## Data supplied

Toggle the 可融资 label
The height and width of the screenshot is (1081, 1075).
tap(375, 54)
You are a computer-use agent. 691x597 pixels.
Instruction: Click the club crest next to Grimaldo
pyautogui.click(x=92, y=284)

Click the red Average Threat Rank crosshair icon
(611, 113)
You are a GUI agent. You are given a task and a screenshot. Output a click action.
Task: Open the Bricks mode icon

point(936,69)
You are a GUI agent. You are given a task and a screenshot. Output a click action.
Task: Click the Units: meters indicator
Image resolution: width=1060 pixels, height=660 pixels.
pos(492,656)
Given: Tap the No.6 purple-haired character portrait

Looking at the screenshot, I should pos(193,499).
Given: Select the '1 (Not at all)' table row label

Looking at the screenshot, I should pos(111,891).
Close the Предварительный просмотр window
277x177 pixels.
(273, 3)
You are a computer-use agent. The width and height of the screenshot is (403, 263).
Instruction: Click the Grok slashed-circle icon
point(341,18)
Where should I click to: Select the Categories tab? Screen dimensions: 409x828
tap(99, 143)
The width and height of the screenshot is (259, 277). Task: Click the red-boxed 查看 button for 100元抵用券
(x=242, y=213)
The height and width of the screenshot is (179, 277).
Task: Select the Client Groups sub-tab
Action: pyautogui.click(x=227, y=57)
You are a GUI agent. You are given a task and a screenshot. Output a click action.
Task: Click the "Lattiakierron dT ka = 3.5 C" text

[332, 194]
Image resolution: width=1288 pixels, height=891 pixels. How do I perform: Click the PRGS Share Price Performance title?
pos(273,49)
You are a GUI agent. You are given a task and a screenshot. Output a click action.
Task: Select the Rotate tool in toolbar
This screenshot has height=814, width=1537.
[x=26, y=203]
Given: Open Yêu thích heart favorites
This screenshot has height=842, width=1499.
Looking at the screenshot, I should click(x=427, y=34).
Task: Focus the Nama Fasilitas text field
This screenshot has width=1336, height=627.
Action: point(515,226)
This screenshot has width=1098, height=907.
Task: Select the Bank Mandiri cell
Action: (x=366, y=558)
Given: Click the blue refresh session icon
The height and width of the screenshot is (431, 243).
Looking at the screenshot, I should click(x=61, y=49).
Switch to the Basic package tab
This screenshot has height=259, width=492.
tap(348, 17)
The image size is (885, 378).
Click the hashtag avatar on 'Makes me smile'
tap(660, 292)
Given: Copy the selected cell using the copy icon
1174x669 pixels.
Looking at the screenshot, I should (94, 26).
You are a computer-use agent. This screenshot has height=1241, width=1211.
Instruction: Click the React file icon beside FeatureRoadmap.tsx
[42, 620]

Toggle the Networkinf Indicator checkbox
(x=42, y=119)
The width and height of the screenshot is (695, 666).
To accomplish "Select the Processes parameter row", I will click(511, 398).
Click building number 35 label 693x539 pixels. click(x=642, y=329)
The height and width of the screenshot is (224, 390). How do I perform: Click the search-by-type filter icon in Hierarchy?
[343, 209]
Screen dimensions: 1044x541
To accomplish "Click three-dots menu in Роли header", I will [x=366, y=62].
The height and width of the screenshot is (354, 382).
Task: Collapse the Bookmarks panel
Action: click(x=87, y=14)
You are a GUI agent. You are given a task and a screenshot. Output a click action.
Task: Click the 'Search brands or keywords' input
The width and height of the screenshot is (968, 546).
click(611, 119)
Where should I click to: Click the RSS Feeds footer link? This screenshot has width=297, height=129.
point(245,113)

## Exercise brief
If a line of the listing above holds the string "computer", copy it.

## Result for this task
You are a computer-use agent. 691x597 pixels.
You are a computer-use agent. The width and height of the screenshot is (403, 263).
You are a computer-use agent. This screenshot has height=1241, width=1211.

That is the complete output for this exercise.